By Khanh Vu
HANOI (Reuters) -Vietnam plans to open an online gold exchange and will allow companies to import gold for the first time in over a decade starting from next month, part of efforts to stabilise domestic prices, which are rising at a breakneck pace.
The move, according to local economists, is aimed at balancing gold supply and demand and could also help mobilise private resources to spur economic growth.
The State Bank of Vietnam, the country’s central bank, is studying international experience to establish the exchange, state media cited a central bank official as saying on Thursday.
The central bank will also alternatively consider trading gold on the Mercantile Exchange of Vietnam or in a planned international financial centre, deputy SBV governor Pham Quang Dung said, according to a report by the Dan Tri newspaper.
The Southeast Asian country, one of the region’s fastest-growing economies, is seeking to maintain macroeconomic stability, with prominent academics warning that rapid credit expansion could fuel asset price bubbles.
The central bank is also trying to stabilise the domestic price of gold, a popular investment choice and considered a wealth preservation tool in Vietnam.
Despite efforts last year to boost supplies via auctions and commercial banks, domestic prices have risen by 60% so far this year, and as of Thursday remained around 23% higher than the international market.
A government decree seen by Reuters will allow qualified companies to import gold starting from October 10. The central bank will issue gold import licences to the companies and set an annual quota.
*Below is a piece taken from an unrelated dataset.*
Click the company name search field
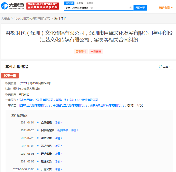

Hanoi-based economist Vo Tri Thanh said more imports could help cool domestic gold prices and narrow the gap with the global market, but it could also put pressure on the exchange rate.
“You will have to spend U.S. dollars to import gold, and the more gold you import, the larger outflows of the greenback,” Thanh said.
The decree, issued August 26, will also end the central bank’s monopoly in gold bullion production in a bid to diversify gold supplies and increase competitiveness and transparency in the market, the central bank said earlier this week.
The central bank said it will also tighten controls over gold trading firms to prevent money laundering, speculation, smuggling and illegal trading.
Police in Vietnam this week prosecuted a former chief executive officer of Saigon Jewellery, one of the central bank’s production contractors for gold bullion, on charges of embezzlement and abuse of power.